• [TASK PROMPT]
Return each line exactly as written. Begin with the first line of the entries and end with the line that has "Task: Click the 排产 button".

• [Items from a data source]
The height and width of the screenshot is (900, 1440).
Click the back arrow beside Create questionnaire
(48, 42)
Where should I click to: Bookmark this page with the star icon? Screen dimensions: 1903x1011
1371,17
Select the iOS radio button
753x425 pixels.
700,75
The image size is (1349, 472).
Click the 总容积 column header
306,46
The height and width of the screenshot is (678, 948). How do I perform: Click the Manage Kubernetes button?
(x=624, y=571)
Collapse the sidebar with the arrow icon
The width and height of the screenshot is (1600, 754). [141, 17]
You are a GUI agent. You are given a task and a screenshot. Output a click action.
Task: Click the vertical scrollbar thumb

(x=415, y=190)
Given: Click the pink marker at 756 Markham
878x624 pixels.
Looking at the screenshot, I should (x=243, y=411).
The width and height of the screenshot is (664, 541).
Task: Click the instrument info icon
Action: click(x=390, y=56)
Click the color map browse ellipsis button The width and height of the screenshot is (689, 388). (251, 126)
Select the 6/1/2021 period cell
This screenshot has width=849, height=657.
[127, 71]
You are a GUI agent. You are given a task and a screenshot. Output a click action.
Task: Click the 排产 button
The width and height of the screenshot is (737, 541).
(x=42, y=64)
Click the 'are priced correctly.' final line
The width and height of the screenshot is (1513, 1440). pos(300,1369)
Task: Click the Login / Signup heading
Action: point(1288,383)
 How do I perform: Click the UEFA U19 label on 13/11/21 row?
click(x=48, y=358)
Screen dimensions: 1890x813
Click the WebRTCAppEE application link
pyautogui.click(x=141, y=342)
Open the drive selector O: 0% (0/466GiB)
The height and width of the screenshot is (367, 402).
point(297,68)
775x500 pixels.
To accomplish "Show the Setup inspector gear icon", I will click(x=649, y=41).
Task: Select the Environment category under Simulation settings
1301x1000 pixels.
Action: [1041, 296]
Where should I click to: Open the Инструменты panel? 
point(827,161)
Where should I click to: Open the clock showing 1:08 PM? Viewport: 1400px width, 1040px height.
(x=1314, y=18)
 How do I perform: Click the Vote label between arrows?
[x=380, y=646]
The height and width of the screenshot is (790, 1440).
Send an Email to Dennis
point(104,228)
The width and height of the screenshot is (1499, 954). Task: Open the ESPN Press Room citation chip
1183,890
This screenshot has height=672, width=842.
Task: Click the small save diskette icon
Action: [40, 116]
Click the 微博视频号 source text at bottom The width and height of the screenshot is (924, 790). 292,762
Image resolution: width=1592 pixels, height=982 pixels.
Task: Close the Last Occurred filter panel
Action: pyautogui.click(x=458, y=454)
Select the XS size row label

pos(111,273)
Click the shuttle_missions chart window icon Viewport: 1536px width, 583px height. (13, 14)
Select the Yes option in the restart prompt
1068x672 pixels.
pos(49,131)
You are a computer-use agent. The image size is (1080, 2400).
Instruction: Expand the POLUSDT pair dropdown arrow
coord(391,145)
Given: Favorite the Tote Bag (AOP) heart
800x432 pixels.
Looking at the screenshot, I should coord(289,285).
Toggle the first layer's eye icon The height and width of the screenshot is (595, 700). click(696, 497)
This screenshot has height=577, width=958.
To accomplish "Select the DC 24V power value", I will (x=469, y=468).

• [REPLY]
The height and width of the screenshot is (900, 1440).
Click the back arrow beside Create questionnaire
(48, 42)
Where should I click to: Bookmark this page with the star icon? Screen dimensions: 1903x1011
1371,17
Select the iOS radio button
753x425 pixels.
700,75
The image size is (1349, 472).
Click the 总容积 column header
306,46
The height and width of the screenshot is (678, 948). How do I perform: Click the Manage Kubernetes button?
(x=624, y=571)
Collapse the sidebar with the arrow icon
The width and height of the screenshot is (1600, 754). [141, 17]
You are a GUI agent. You are given a task and a screenshot. Output a click action.
Task: Click the vertical scrollbar thumb

(x=415, y=190)
Given: Click the pink marker at 756 Markham
878x624 pixels.
Looking at the screenshot, I should (x=243, y=411).
The width and height of the screenshot is (664, 541).
Task: Click the instrument info icon
Action: click(x=390, y=56)
Click the color map browse ellipsis button The width and height of the screenshot is (689, 388). (251, 126)
Select the 6/1/2021 period cell
This screenshot has width=849, height=657.
[127, 71]
You are a GUI agent. You are given a task and a screenshot. Output a click action.
Task: Click the 排产 button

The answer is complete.